そう思うのに、頭から離れない父の叫び声。
『じゃあ、なんで妻は死んだんだ!?』
——死んでない! 死んでなんかいない! お母さんは絶対死なない!
頭の中の父の声を打ち消すように心の中で叫び続けていると、控えめなノックの音が聞こえた。
「お姉ちゃん。大丈夫?」
「美憂……」
「どうしたのお姉ちゃん。体調悪いの? 顔色すごく悪いよ」
いつも通りの美憂の姿を見て、少し心が落ち着いてきた。
「今何時? それより、今日は何曜日?」
「日曜日だよ。もうすぐ9時になるよ」
「そう。良かった……」
平日じゃないことに安堵した。平日の9時じゃ、完全に遅刻だ。
「今日ね、お父さんが急な仕事で出勤になったんだ」
「なんで?」
思わず不満が口から出た。
私は病院に通うために、部署移動までしたのに。役職に就いている父に、私と同じように定時で帰れとは言わないけれど、休日出勤させるなんて、ひどすぎる。

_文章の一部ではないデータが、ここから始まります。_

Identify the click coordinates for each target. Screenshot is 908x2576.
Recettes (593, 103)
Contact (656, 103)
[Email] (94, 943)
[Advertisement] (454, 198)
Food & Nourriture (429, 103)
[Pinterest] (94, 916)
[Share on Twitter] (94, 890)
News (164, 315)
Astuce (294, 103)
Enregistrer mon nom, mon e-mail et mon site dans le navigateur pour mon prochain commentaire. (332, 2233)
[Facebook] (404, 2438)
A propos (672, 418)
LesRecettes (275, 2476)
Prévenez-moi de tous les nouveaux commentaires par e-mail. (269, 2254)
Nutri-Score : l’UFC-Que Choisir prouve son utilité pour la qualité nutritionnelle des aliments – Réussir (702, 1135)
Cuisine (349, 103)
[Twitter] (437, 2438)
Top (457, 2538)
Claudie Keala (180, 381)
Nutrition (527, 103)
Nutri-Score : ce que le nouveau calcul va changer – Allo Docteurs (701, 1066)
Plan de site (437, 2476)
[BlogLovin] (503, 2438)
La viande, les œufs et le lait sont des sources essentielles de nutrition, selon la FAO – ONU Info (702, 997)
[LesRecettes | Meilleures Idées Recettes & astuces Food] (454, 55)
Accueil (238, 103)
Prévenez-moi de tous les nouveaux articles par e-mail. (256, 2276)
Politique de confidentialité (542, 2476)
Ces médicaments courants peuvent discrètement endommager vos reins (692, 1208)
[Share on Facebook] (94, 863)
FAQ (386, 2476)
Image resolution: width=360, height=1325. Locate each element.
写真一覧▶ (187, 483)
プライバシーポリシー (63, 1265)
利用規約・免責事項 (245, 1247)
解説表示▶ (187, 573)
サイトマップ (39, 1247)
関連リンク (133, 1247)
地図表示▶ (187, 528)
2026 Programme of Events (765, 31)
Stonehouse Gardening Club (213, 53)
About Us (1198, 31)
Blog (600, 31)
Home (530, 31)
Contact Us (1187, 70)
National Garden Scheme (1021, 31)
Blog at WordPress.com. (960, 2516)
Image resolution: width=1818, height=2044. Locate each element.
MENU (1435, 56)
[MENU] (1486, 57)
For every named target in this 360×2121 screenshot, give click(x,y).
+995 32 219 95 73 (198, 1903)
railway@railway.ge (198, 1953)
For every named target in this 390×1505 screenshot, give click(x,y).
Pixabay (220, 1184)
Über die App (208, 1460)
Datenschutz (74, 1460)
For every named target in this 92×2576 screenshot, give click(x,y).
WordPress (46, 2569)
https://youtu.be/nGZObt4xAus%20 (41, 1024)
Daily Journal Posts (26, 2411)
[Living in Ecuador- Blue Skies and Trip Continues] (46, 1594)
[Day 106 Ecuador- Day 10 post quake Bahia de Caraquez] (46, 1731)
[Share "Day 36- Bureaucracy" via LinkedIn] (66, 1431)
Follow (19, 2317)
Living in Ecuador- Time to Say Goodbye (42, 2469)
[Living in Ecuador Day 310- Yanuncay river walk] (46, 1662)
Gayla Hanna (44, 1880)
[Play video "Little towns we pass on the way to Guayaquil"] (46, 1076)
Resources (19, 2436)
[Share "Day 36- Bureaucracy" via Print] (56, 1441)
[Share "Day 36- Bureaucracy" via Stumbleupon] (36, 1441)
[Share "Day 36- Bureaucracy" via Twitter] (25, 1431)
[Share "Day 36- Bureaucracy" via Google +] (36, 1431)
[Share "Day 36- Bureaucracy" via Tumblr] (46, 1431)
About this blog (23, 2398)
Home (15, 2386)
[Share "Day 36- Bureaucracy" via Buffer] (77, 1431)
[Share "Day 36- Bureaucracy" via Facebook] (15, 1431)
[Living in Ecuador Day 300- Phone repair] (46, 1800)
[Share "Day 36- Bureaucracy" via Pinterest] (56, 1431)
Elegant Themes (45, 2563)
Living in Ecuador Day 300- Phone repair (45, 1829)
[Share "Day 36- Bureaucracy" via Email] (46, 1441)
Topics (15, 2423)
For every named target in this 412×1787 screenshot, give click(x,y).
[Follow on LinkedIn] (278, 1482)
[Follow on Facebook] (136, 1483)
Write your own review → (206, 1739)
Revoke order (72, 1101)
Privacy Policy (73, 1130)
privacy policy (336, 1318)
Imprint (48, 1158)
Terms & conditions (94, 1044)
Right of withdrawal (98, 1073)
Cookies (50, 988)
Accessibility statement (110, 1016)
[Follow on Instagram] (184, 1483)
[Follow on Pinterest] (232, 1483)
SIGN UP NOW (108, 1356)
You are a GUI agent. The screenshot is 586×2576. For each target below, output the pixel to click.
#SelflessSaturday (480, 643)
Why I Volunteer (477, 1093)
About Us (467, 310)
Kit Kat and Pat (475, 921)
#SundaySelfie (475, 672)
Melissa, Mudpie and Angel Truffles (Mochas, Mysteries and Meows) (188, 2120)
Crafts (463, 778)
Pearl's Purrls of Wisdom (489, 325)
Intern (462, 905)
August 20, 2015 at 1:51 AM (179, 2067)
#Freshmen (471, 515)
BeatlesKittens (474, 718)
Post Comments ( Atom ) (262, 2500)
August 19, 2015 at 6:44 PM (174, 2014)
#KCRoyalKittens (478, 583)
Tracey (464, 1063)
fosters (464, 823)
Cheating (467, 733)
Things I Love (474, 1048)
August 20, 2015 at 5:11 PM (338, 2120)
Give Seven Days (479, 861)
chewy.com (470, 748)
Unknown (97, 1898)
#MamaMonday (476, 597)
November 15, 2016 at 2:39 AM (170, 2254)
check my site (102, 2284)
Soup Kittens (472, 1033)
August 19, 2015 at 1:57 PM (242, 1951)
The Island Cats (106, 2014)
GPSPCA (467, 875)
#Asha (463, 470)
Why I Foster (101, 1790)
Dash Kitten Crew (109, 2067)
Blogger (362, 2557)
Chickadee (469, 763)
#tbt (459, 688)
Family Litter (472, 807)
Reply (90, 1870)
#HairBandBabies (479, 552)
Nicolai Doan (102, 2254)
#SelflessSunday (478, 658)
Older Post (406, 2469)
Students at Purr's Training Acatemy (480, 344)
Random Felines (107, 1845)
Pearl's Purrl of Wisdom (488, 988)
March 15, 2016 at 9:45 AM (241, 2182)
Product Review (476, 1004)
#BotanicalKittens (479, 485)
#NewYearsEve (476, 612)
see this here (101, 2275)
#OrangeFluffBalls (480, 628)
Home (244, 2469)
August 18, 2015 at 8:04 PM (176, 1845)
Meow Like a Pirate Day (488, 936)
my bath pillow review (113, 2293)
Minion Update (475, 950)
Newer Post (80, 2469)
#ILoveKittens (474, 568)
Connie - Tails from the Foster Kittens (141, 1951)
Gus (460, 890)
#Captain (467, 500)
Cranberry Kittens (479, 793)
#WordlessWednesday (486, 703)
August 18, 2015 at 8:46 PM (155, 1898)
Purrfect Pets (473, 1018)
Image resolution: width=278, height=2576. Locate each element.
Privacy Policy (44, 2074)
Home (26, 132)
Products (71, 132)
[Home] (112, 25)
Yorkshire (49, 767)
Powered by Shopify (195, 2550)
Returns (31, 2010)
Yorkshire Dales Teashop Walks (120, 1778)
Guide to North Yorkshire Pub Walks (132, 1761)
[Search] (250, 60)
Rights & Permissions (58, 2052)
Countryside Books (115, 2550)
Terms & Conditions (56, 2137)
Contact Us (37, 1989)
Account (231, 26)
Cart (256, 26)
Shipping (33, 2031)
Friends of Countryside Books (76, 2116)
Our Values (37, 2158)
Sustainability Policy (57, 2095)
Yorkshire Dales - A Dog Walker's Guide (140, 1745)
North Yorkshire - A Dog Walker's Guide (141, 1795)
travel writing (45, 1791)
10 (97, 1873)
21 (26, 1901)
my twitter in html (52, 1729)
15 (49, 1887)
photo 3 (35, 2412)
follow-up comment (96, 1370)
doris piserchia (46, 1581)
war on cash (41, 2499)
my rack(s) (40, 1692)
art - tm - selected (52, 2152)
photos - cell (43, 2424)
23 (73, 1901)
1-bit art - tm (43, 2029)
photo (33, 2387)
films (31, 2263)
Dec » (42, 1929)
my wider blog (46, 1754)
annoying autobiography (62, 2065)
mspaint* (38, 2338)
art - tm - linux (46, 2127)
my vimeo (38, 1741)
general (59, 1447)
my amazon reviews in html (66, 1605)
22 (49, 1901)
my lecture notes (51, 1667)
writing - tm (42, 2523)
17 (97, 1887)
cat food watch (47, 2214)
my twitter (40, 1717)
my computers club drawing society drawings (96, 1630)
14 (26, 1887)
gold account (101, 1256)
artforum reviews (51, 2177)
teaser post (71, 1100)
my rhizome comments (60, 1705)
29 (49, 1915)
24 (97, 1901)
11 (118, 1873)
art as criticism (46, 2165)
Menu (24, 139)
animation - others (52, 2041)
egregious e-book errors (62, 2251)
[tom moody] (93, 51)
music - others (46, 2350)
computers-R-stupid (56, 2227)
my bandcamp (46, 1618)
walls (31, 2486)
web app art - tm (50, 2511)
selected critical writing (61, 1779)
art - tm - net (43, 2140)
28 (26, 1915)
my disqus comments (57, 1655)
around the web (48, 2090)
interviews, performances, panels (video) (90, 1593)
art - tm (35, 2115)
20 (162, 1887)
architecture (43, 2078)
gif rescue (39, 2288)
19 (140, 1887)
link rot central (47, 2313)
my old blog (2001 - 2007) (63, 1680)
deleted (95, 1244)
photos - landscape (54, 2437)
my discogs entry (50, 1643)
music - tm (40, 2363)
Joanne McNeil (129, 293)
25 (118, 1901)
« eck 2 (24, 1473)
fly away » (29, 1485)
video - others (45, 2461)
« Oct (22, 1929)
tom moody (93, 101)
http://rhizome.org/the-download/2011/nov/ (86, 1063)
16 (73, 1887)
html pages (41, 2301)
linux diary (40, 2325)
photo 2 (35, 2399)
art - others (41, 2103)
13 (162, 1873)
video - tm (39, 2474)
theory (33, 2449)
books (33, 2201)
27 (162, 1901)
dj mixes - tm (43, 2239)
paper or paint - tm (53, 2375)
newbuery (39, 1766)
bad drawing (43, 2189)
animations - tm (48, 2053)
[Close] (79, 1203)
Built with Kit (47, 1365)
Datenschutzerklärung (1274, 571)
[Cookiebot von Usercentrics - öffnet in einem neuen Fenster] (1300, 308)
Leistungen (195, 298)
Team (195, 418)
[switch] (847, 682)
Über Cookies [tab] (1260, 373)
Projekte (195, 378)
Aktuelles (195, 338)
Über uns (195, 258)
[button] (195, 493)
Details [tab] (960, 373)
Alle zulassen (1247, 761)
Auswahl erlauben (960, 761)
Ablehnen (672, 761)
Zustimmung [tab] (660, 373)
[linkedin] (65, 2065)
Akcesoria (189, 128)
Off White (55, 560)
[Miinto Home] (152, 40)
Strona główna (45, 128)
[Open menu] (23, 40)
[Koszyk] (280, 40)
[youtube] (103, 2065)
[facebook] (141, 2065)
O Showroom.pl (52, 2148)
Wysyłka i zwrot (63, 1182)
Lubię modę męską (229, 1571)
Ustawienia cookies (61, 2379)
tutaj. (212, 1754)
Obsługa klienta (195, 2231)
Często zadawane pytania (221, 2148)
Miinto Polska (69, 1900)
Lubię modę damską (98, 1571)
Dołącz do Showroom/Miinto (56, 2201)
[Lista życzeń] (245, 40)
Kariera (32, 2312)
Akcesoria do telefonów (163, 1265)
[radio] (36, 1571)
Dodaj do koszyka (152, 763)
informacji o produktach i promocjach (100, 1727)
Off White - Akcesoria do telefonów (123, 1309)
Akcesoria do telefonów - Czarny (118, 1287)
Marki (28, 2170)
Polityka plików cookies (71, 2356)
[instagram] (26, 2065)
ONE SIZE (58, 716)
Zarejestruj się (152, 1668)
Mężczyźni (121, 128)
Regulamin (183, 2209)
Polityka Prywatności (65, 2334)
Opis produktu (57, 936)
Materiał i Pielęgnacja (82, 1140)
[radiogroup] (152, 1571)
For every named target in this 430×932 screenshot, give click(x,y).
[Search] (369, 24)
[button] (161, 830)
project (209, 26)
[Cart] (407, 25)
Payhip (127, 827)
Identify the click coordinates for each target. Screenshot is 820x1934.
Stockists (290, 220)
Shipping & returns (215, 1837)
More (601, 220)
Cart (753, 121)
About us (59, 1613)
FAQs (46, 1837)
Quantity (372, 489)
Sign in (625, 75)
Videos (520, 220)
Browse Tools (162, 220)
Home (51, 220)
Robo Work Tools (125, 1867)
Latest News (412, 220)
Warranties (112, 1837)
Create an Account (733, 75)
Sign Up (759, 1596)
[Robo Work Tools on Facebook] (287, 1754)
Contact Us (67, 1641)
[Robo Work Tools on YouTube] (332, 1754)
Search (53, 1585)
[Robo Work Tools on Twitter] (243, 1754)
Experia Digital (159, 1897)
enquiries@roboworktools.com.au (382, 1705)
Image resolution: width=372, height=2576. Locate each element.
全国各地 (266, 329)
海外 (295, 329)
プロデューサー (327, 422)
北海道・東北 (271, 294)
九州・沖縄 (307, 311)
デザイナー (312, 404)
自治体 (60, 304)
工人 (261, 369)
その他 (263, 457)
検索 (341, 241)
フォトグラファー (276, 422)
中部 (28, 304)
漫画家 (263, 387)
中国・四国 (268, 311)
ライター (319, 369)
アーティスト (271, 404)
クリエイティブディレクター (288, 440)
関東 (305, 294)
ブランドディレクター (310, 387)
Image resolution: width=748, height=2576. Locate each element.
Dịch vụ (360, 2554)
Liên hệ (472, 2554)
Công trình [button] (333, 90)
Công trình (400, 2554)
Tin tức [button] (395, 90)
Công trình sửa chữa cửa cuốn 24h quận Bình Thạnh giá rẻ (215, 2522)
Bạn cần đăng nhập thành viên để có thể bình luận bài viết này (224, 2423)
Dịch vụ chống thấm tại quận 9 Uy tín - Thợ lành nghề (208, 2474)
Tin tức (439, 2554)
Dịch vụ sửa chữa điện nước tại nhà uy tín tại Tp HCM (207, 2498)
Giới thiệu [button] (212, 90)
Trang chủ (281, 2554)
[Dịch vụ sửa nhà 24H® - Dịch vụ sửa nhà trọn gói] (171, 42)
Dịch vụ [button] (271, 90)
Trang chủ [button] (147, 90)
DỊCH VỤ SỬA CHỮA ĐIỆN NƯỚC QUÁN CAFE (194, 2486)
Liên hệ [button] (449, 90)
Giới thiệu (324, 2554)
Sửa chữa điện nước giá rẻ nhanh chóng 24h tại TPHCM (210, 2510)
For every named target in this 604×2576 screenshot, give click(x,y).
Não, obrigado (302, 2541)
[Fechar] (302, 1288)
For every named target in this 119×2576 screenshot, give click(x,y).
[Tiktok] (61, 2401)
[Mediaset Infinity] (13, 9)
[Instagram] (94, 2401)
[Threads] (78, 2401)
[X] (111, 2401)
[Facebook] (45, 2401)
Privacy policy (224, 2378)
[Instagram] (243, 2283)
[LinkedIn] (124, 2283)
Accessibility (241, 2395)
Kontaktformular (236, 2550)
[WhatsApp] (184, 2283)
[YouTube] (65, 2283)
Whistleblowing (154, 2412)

「お姉ちゃん調子悪そうだし、お母さんのところにはあたし1人で行って来るよ」
「あ……」
美憂に気を遣わせてしまった。私も一緒に行くと言いたかった。だけど、開いた口からは言葉は出ない。
「ごめん……」
絞り出してやっと出てきたのは、そんな言葉。
「いいよいいよ。それより、起きてこれる? 朝ご飯、持って来ようか?」
美憂の優しい言葉に、ずきりと胸が痛む。『一緒に行くよ』と言ってあげたいのに、頭の中の光景がその言葉を言わせない。
「大丈夫。もう降りる」
罪悪感から目を逸らし、のろのろと着替えを始めた。